I point all this out not only because it is interesting but because -- cross referencing the above NYC post -- this is the sort of thing the American Museum of Natural History should be developing exhibits on, not rehashes of maudlin, malaise era, PBS pablum.

Manhattan Mange

Manhattan Mange: This trip to The Apple turned out to be primarily about stuffing my face. I was officially there for a workshop arranged by my day job, so all week the evenings were filled with big family style dinners for roughly 12-15 colleagues at some of the tastier places in and around Manhattan, such as...

• Rosa Mexicanos. From the name you'd think it was a standard issue frijoles and burrito spot, but the food was a cut above, highlighted by fresh guacamole made at our table. Good Margaritas, natch.

• Becco. In restaurant row on 46th, killer pasta and lots of it. This is where you want to load carbs before your marathon. Not to mention a deadly dessert called Zabaglione con Marsala di Florio. Que Bella!

• China Grill. Not terribly original but still tasty. I managed to secure a bit of Sake, which is always a treat. Good lobster pad thai. I've eaten at the China Grill in Vegas and this was basically the same. Excellent professional service. Good quality food, but nothing all that memorable. Overpriced but fun and reliable.

• Bar Americain. I was on my own for this one, so I just did my usual travel dinner thing and snagged an appetizer at the bar. This is one of Bobby Flay's places, and while most serious foodies sneer at Flay, I find his twists on everyday dishes to be excellent. I settled on the shellfish cocktail sampler -- the traditional shrimp got a tasty tomatillo sauce, the crab cocktail came with a creamed corn (better than it sounds), and lastly a lobster, avocado and egg cocktail. Seriously good stuff.

Naturally, once the workshop was over, I stayed on and was able to get a full day of Manhattan time on my own. Now off the company expense account, that meant street food and cheap eats. I typically try to hit the Hidden Burger Joint but unlike back in '04 when I could just waltz into the place at will, it's become quite the tourist target and I haven't been able to get near the place in the last few years. That's fine; in the end, tacky-fun atmosphere aside, it's still just a burger and fries.
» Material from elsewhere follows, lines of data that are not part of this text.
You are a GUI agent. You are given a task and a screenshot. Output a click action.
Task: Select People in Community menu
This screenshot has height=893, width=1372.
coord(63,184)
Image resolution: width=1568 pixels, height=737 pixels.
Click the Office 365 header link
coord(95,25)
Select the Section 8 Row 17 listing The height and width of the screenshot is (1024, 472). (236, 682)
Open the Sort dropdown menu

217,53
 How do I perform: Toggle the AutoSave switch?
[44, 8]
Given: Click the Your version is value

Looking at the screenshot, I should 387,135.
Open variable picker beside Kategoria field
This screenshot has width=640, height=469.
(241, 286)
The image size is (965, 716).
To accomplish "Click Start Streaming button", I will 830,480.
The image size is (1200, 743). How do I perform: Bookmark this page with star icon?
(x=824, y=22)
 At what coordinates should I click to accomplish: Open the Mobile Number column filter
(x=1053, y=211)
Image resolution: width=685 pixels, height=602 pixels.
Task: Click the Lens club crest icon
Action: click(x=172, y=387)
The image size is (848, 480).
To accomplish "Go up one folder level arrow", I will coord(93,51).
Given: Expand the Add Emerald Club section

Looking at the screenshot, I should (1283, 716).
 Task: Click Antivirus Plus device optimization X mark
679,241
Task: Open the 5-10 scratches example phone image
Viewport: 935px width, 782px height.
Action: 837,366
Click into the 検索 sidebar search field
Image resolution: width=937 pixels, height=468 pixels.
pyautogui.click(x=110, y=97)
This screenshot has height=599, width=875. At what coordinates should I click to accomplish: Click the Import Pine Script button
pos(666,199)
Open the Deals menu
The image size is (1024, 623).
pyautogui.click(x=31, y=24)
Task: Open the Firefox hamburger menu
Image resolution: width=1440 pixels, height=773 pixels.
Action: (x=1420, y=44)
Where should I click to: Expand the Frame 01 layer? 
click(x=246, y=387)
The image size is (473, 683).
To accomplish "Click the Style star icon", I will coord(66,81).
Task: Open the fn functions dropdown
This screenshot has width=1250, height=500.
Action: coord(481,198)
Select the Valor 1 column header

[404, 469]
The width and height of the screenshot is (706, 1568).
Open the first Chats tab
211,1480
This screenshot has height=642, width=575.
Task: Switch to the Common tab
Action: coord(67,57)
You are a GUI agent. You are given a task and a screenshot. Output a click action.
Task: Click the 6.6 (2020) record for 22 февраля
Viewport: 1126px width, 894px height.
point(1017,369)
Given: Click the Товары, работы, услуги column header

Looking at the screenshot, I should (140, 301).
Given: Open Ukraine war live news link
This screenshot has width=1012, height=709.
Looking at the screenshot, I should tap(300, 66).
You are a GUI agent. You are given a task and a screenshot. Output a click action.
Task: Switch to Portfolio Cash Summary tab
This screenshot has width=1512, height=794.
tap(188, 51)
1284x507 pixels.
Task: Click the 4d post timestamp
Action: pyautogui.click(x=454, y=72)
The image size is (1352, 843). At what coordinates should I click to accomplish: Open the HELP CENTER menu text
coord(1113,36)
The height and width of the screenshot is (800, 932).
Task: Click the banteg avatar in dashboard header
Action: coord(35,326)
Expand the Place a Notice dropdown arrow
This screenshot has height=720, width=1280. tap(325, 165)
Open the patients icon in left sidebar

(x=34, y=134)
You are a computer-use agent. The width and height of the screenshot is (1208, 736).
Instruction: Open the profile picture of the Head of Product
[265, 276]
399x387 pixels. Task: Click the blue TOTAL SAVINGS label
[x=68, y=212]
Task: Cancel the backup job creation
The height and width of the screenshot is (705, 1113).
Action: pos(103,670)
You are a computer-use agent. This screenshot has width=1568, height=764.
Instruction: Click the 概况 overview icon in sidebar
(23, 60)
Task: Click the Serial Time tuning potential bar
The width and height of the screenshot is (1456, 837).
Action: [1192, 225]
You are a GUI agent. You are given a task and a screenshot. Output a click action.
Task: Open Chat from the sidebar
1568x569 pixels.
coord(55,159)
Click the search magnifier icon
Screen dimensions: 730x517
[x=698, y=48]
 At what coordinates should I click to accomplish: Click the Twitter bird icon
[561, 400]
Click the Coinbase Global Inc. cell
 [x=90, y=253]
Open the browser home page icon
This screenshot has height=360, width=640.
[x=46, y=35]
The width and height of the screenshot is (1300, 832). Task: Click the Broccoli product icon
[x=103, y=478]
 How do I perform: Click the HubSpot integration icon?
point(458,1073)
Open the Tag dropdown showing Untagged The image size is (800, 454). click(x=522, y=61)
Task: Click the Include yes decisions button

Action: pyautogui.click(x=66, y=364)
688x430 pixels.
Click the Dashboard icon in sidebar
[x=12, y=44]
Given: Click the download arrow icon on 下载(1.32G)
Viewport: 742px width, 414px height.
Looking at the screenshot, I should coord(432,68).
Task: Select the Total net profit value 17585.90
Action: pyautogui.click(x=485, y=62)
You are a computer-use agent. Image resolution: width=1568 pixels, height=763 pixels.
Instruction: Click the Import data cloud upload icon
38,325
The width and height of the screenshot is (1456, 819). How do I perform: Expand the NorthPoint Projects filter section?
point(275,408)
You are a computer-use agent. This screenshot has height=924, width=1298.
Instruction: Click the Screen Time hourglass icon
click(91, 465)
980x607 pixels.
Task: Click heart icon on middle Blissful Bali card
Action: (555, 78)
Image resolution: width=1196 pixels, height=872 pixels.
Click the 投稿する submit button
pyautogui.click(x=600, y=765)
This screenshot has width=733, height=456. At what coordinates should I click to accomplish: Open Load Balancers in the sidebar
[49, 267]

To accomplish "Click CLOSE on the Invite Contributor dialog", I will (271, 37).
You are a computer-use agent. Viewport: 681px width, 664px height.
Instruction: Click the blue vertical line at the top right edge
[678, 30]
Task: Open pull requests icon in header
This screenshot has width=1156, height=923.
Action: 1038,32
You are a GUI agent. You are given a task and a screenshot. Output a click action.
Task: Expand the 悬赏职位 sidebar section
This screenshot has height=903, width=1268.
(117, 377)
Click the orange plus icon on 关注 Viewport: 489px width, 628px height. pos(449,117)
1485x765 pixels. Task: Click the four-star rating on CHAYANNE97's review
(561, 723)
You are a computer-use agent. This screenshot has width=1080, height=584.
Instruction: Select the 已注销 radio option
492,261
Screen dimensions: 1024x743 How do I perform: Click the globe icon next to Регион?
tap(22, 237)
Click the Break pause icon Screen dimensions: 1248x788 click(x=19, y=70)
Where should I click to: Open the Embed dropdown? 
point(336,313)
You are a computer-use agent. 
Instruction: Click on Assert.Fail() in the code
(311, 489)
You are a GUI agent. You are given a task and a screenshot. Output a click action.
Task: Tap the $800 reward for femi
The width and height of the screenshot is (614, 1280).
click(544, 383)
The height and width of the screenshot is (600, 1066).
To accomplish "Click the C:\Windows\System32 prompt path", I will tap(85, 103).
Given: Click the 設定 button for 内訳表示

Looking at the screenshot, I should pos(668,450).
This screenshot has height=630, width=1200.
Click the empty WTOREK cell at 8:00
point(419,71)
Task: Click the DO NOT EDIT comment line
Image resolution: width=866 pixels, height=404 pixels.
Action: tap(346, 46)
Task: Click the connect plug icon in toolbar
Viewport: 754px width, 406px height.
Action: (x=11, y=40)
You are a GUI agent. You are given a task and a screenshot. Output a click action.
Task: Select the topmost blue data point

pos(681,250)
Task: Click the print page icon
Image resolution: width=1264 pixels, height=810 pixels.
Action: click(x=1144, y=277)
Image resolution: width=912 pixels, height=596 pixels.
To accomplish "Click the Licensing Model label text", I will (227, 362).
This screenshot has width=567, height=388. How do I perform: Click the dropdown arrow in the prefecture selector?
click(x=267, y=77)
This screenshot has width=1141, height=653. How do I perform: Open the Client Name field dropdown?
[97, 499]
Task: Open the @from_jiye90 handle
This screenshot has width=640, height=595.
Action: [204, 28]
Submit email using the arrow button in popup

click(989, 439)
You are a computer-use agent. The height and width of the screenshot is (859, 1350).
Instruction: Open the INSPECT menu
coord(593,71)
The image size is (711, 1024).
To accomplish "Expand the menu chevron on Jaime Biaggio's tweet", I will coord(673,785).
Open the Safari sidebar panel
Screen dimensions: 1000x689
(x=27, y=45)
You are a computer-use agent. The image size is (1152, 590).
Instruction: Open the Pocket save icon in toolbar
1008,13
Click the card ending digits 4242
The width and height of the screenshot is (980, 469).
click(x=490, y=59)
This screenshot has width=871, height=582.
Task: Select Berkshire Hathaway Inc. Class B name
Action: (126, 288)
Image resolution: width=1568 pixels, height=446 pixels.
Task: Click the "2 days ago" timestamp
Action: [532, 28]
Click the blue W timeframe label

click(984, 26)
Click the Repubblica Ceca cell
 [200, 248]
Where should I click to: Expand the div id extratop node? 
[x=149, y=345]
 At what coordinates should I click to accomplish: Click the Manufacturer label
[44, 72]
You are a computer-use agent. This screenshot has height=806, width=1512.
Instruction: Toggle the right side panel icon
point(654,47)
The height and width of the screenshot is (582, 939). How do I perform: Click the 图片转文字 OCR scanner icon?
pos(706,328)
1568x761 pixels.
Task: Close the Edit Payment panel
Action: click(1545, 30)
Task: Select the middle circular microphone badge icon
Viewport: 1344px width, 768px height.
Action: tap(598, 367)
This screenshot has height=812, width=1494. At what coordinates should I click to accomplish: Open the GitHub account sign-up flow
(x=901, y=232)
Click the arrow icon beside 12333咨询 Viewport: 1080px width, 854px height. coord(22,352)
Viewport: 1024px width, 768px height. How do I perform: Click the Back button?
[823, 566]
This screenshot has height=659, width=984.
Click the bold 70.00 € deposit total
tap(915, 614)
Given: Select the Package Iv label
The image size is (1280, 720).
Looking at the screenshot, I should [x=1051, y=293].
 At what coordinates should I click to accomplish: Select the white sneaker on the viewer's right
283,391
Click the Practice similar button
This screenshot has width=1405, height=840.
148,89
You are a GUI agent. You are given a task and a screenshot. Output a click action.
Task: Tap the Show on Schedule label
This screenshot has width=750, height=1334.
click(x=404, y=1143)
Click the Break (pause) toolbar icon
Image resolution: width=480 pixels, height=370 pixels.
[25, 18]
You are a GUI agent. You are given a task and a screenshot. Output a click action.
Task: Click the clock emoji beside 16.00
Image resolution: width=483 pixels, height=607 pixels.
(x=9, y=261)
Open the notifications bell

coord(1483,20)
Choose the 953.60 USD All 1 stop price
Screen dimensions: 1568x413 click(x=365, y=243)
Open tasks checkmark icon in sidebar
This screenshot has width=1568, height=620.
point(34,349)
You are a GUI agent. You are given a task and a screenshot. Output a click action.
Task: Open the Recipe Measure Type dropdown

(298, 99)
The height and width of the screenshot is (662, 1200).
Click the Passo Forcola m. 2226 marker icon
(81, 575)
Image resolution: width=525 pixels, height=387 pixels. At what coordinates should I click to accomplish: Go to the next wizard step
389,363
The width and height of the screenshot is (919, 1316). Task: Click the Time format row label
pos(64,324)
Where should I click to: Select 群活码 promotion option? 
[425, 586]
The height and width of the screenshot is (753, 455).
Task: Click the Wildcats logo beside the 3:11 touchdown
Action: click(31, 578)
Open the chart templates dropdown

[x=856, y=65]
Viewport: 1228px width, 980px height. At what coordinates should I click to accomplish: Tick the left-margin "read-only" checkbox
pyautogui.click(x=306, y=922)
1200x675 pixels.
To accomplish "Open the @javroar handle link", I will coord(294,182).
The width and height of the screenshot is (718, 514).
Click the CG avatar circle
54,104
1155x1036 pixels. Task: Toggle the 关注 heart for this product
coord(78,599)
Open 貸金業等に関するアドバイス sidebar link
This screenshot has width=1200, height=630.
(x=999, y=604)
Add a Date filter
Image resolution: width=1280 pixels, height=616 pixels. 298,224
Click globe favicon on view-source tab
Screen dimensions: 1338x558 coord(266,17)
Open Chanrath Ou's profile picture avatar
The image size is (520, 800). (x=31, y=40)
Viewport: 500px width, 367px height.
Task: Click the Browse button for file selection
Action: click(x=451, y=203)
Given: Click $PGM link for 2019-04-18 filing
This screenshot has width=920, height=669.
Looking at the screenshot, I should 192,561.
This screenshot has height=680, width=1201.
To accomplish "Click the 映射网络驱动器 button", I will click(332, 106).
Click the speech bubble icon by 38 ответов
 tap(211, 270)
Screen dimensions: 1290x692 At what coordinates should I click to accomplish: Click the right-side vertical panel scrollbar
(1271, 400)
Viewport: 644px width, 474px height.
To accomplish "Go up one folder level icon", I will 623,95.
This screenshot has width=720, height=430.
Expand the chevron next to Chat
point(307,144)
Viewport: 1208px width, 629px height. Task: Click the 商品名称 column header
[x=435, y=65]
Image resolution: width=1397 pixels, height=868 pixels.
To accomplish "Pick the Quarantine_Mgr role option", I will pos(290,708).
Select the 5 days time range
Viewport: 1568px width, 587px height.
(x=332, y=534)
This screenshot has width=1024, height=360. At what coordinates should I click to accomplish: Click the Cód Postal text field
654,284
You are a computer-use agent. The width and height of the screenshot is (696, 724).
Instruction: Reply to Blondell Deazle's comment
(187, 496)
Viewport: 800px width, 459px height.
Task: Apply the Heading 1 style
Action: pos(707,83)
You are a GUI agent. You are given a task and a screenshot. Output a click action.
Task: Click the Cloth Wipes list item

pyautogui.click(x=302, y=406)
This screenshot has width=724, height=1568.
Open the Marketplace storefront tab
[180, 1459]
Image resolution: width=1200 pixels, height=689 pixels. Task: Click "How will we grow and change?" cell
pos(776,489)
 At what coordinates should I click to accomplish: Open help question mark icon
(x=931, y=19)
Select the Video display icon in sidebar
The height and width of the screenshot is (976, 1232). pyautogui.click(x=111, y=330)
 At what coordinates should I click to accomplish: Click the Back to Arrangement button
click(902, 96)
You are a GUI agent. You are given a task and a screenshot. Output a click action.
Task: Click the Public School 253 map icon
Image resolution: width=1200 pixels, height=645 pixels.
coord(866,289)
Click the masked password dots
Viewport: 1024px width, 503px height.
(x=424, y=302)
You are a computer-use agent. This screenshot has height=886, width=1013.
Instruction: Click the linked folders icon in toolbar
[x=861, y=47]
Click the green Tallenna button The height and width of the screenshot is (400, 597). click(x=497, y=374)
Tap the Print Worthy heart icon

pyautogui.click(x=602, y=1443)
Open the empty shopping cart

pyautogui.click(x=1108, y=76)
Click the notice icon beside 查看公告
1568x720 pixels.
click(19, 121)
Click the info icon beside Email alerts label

Better than that, the Halal cart guy on 53rd and 6th whips up an awesome gyro for $4 and you can sit on the steps of nearby building and look downtown at the Radio City Music Hall sign, or east to the Museum of Modern Art, or uptown towards Central Park and just get that rush of energy that you can only get in the center of the universe.

I finished the evening with a nightcap at the well-known Oak Room in the Plaza hotel. The Oak Room has a long and storied history and is generally thought of as an old-school throwback to the days of sophisticated New York drinking. It has plenty of wood and comfortable furniture and hand painted murals all over the walls. But it's just a veneer. As bars go it is strictly run of the mill. I got a decent sidecar, but it's not like it came from some old-time world-weary bartender. It was just a cocktail from a twenty something with other things on his mind. And the place was loaded down with loud drunks. And tourists (I was expecting silver-haired bluebloods). And it smelled (truly it did). A better choice for the long lost drinking experience is Bemelman's Bar in the Carlyle.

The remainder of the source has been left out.